**Problem requirements:** Nothing but the exact lines from the one containing "Open the Slot 1 dropdown" through the last line of the records below belongs in your answer.

**Dataset records:**
◇ ◇ ◇

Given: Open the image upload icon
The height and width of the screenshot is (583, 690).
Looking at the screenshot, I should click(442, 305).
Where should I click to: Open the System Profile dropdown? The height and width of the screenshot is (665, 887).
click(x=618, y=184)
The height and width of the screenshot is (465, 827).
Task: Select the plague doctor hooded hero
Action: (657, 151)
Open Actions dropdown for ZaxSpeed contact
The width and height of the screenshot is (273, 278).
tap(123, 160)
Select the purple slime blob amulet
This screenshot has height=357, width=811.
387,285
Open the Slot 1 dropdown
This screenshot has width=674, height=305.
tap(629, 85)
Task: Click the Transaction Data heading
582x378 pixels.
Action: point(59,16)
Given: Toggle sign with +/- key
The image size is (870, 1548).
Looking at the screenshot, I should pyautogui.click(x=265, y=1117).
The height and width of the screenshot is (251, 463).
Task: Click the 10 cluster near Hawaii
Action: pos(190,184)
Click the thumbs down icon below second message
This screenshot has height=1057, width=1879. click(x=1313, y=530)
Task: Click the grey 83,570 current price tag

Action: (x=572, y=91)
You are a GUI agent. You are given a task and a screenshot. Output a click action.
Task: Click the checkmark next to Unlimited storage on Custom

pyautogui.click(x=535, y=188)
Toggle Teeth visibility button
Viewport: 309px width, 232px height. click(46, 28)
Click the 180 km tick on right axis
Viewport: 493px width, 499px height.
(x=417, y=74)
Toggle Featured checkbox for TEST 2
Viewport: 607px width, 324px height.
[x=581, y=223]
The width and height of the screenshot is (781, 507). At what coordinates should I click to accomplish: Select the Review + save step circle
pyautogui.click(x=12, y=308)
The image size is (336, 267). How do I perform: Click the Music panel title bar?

◇ ◇ ◇

**Result below:**
Open the Slot 1 dropdown
This screenshot has width=674, height=305.
tap(629, 85)
Task: Click the Transaction Data heading
582x378 pixels.
Action: point(59,16)
Given: Toggle sign with +/- key
The image size is (870, 1548).
Looking at the screenshot, I should pyautogui.click(x=265, y=1117).
The height and width of the screenshot is (251, 463).
Task: Click the 10 cluster near Hawaii
Action: pos(190,184)
Click the thumbs down icon below second message
This screenshot has height=1057, width=1879. click(x=1313, y=530)
Task: Click the grey 83,570 current price tag

Action: (x=572, y=91)
You are a GUI agent. You are given a task and a screenshot. Output a click action.
Task: Click the checkmark next to Unlimited storage on Custom

pyautogui.click(x=535, y=188)
Toggle Teeth visibility button
Viewport: 309px width, 232px height. click(46, 28)
Click the 180 km tick on right axis
Viewport: 493px width, 499px height.
(x=417, y=74)
Toggle Featured checkbox for TEST 2
Viewport: 607px width, 324px height.
[x=581, y=223]
The width and height of the screenshot is (781, 507). At what coordinates should I click to accomplish: Select the Review + save step circle
pyautogui.click(x=12, y=308)
The image size is (336, 267). How do I perform: Click the Music panel title bar?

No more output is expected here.